From Casetext: Smarter Legal Research

People v. Weeden

Appellate Division of the Supreme Court of New York, Fourth Department
Jul 9, 1982
89 A.D.2d 814 (N.Y. App. Div. 1982)

Summary

In People v. Weeden (89 A.D.2d 814), Fourth Department also held that criminal possession of a weapon in the fourth degree is a lesser included offense of criminal possession of a weapon in the third degree.

Summary of this case from People v. Llewelyn

Opinion

July 9, 1982

Appeal from the Niagara County Court, Hannigan, J.

Present — Simons, J.P., Callahan, Doerr, Moule and Schnepp, JJ.
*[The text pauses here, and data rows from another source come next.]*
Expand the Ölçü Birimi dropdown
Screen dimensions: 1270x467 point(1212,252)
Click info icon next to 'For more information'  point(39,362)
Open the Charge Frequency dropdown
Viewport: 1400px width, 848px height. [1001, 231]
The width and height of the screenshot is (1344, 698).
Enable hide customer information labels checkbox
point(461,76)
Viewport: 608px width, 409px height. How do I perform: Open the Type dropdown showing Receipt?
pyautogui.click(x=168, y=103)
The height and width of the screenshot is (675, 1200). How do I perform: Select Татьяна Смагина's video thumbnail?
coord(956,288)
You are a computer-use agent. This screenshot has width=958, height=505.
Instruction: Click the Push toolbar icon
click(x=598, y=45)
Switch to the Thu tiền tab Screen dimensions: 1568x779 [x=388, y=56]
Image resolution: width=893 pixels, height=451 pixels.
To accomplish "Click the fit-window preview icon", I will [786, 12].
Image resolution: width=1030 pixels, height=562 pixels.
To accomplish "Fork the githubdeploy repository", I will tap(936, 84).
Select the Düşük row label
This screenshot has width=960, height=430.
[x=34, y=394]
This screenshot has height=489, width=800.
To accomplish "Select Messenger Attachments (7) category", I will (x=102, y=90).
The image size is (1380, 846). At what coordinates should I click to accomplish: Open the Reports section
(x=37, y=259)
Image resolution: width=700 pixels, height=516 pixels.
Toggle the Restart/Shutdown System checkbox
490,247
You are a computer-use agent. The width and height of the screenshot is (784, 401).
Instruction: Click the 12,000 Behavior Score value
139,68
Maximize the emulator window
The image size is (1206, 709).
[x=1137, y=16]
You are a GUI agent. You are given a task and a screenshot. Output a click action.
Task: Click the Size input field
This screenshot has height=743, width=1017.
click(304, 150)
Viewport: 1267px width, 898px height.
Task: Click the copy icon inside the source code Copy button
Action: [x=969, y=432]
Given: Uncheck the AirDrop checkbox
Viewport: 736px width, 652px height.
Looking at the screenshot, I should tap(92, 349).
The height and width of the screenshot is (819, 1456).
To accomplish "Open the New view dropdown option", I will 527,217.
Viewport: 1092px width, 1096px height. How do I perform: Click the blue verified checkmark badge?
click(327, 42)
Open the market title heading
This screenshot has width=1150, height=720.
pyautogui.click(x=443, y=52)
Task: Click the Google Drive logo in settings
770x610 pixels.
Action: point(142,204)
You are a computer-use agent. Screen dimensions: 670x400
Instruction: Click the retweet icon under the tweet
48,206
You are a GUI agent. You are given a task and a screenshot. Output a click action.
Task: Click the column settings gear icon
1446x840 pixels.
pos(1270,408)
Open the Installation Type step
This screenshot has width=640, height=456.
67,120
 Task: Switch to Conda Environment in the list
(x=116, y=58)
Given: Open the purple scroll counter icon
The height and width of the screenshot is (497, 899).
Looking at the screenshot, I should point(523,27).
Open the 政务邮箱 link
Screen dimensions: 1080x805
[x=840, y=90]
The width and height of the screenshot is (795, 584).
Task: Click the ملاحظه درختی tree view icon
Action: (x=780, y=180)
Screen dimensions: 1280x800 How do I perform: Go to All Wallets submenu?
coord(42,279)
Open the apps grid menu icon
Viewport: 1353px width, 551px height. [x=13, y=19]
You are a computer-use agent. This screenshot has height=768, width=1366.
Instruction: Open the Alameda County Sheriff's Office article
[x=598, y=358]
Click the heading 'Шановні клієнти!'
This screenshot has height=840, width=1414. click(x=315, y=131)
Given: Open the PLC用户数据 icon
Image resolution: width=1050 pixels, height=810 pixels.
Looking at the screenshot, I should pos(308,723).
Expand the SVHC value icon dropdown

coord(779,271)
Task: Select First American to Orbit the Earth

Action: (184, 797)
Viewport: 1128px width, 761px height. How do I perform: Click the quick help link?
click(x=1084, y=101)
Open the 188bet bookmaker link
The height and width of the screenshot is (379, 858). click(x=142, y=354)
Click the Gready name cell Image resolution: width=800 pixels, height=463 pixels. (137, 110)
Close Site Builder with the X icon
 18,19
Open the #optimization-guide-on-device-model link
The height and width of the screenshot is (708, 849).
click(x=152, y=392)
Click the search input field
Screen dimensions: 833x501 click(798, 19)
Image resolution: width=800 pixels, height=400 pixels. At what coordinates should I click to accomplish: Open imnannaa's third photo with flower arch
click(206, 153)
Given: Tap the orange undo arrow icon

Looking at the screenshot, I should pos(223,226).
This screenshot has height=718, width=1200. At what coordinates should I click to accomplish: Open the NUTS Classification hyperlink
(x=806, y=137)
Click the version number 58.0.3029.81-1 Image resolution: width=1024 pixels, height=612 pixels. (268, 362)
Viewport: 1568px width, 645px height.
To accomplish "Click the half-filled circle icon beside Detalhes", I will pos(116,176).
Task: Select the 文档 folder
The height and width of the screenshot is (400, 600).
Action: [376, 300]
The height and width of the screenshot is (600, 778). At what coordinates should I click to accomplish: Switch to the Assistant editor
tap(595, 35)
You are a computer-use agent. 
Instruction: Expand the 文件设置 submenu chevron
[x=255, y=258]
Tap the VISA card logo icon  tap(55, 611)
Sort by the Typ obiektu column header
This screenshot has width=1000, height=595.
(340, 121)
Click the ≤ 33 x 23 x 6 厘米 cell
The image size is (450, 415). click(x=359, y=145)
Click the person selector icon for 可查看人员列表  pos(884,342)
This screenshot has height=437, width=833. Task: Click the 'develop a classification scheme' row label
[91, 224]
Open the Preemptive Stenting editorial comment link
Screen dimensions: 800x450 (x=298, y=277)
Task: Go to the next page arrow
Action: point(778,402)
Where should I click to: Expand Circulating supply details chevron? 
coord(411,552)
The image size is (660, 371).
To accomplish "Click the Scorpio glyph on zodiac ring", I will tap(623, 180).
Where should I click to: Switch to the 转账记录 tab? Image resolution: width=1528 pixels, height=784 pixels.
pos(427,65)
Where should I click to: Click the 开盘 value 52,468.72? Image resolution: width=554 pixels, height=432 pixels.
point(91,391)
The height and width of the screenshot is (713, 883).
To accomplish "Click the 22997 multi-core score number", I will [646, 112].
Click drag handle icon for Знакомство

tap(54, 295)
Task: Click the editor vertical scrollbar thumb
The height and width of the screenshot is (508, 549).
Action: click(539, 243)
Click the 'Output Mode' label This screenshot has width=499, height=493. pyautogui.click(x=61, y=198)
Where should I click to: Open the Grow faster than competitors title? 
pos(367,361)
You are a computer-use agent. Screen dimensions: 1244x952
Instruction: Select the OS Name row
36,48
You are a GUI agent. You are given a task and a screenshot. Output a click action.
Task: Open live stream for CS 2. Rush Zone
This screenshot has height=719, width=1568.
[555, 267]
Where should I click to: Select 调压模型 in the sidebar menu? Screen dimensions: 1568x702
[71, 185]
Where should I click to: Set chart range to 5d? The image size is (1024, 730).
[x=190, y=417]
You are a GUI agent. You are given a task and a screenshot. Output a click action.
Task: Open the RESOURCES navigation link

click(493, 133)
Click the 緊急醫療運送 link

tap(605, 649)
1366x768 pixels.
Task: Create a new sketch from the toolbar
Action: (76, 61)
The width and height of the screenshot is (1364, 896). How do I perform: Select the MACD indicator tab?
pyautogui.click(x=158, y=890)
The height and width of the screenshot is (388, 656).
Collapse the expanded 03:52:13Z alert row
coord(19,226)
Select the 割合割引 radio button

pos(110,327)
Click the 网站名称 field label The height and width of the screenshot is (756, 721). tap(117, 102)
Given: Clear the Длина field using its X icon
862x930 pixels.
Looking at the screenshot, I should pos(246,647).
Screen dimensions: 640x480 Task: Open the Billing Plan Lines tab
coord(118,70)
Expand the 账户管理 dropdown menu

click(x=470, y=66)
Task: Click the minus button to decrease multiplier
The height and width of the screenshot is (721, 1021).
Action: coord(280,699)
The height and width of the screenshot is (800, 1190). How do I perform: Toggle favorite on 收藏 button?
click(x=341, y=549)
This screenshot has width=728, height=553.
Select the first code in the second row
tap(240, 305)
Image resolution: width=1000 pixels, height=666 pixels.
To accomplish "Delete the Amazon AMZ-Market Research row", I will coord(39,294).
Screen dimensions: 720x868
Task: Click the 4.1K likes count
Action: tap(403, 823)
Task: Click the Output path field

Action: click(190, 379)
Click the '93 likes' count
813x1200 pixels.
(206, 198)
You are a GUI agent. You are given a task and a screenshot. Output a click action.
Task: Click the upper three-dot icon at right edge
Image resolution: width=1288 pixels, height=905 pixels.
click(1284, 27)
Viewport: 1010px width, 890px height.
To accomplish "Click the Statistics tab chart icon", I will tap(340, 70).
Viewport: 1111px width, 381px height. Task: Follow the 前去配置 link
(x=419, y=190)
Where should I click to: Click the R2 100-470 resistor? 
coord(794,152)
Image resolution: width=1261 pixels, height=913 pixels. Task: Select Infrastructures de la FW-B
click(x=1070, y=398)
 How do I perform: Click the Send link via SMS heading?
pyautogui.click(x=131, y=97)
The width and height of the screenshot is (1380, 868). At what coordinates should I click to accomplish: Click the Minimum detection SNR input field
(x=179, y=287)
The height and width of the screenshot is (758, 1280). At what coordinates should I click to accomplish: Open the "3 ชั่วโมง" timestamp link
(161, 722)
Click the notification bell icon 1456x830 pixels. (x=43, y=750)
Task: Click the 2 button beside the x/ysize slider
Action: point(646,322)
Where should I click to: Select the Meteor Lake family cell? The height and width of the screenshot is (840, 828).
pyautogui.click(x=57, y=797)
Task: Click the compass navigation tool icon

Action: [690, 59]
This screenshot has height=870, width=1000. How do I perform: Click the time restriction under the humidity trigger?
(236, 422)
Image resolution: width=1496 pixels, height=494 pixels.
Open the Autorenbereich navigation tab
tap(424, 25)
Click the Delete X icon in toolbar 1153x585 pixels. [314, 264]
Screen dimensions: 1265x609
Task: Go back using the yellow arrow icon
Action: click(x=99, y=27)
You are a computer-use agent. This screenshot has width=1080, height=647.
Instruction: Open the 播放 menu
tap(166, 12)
Judgment unanimously modified, on the law and the facts, in accordance with memorandum and, otherwise, affirmed, and defendant remanded to Niagara County Court for resentencing. Memorandum: Defendant has been convicted of one count of unauthorized use of a motor vehicle (Penal Law, § 165.05) and two counts of criminal possession of a weapon, third degree (Penal Law, § 265.02, subd [4]), charges arising because of firearms found in the alleged stolen vehicle (Penal Law, § 265.15, subd 2). His principal contention on appeal is that the convictions must be reversed because the People failed to prove that the vehicle was stolen. At the trial the owner of the automobile testified that she left it with a repairman in the morning, that she did not give defendant or his codefendants permission to use her car and that the car was recovered by the police in the possession of defendant and others that night and returned to her the next day. The People relied solely upon this evidence and did not call the garageman although he had lawful possession of the car and he may have authorized use of it, either lawfully or unlawfully. Accordingly, the People's circumstantial evidence failed to establish defendant's guilt on the unauthorized use charge "`to a moral certainty'" (see People v. Benzinger, 36 N.Y.2d 29, 32; see, also, People v Gonzalez, 54 N.Y.2d 729), and since criminal possession counts were predicated on the presumption that the weapons were found in a stolen vehicle (see Penal Law, § 265.15, subd 2), they too may not stand. Count No. 2, relating to possession of the .22 caliber pistol, also fails for another reason; the People failed to prove that it was a "[l]oaded firearm" within the statutory definition (see Penal Law, § 265.00, subd 15; People v. Daniels, 77 A.D.2d 745, 746). Accordingly, the evidence in the record will support only a conviction of the lesser included offense of criminal possession of a weapon, fourth degree (the .22 caliber revolver) under the second count of the indictment (Penal Law, § 265.01, subd [1]; and, see, Penal Law, § 265.15, subd 3). The third count, involving the shotgun, cannot be similarly reduced because it appears that the shotgun was in the possession of a codefendant when the vehicle was stopped (see Penal Law, § 265.15, subd 3, par [a]; People v. Lester, 61 A.D.2d 844).


Summaries of

People v. Weeden

Appellate Division of the Supreme Court of New York, Fourth Department
Jul 9, 1982
89 A.D.2d 814 (N.Y. App. Div. 1982)

In People v. Weeden (89 A.D.2d 814), Fourth Department also held that criminal possession of a weapon in the fourth degree is a lesser included offense of criminal possession of a weapon in the third degree.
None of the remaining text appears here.